We all have the right to food, health, water, and development. Trade is an opportunity for a country’s growth and for the advancement of these human rights. At the same time, trade can also have a negative influence on these human rights.

“Trade agreements invariably affect the human rights of consumers, residents, workers, those in poverty and others, and on the ability of States to regulate and protect the human rights of their people. However, trade agreements are often negotiated without reference to their impact on the rights to health, education, food, work, and water,” according to a joint report from the UN Human Rights office (OHCHR) and United Nations Development Programme (UNDP).

The purpose of human rights analysis in trade issues is to explore how “trade affects the enjoyment of human rights and how the promotion and protection of human rights can be placed among the objectives of trade reform.”

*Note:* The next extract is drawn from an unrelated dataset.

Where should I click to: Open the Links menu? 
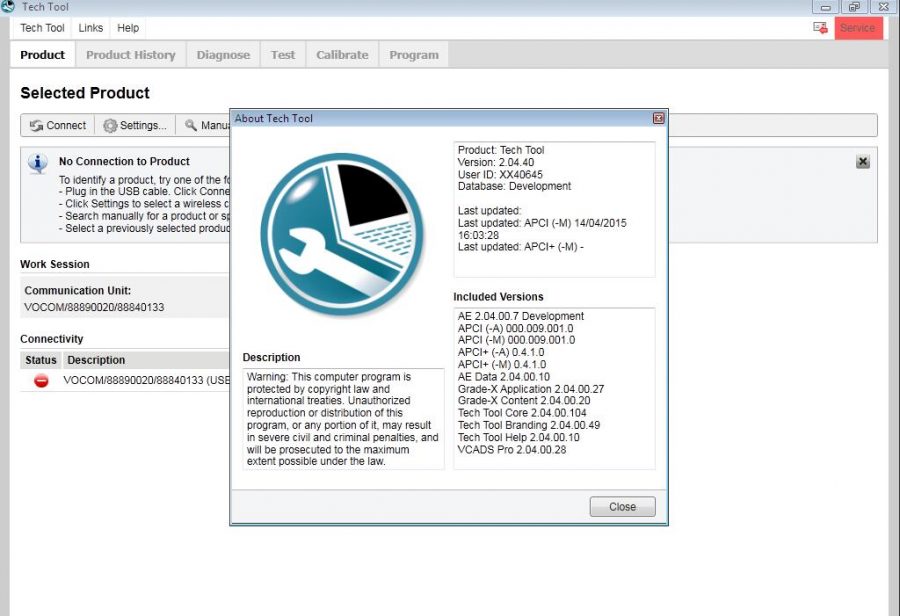tap(90, 27)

In a recent panel during a World Trade Organization (WTO) Public Forum, human rights and trade experts debated ways in which human rights can be woven into the fabric of the international trading system, including the WTO Dispute Settlement and Trade Policy Review Mechanisms. The panel sought to identify avenues for ensuring coherence and synergy between human rights and trade law.

Disputes arise when a government believes another government is violating a commitment it has made under the WTO rules regarding, for example, customs, taxes, and tariffs. The Trade Policy Review Mechanism monitors the national trade policies of each country.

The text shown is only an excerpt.